The problem —
Take the line with "Where should I click to: Select the MP3" and every line after it, through the end of the listing, and give them again exactly, pictures excluded.

Exercise inputs —
# # #
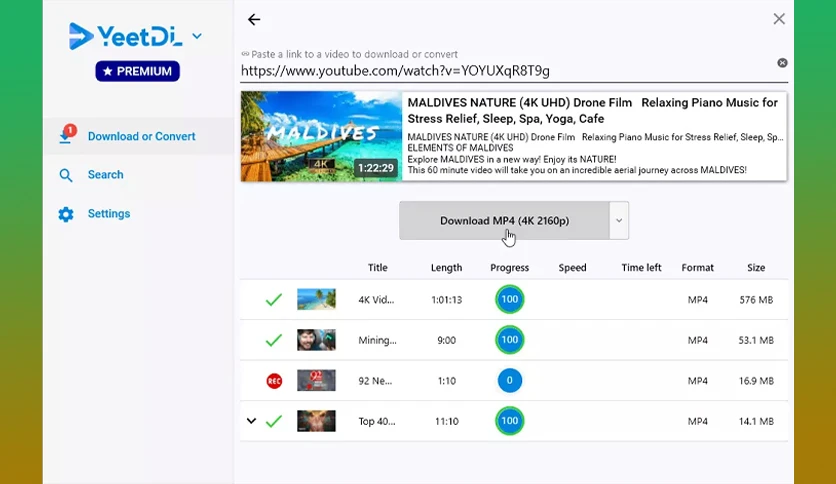Click the red REC icon for 92 Ne...
Image resolution: width=836 pixels, height=484 pixels.
274,381
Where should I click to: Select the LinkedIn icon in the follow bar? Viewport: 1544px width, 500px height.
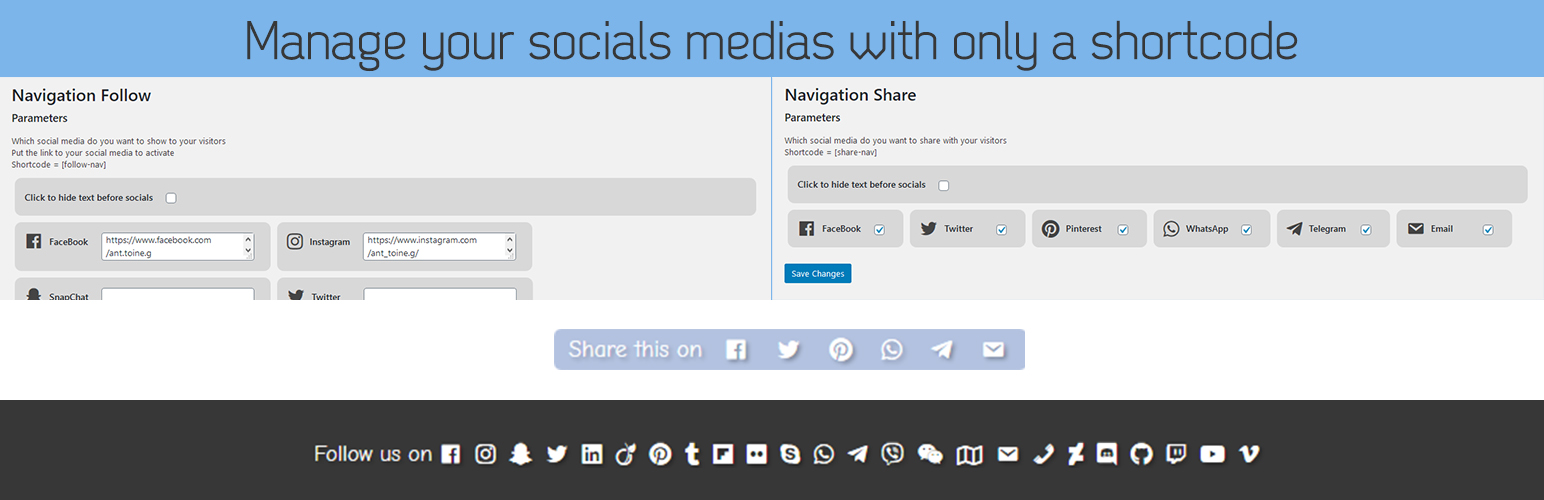(592, 454)
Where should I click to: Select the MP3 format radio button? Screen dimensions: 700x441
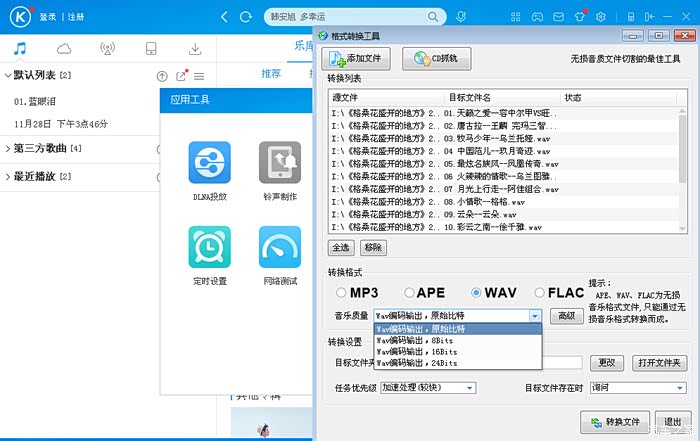tap(342, 293)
# # #
Response —
Where should I click to: Select the MP3 format radio button? Screen dimensions: 700x441
tap(342, 293)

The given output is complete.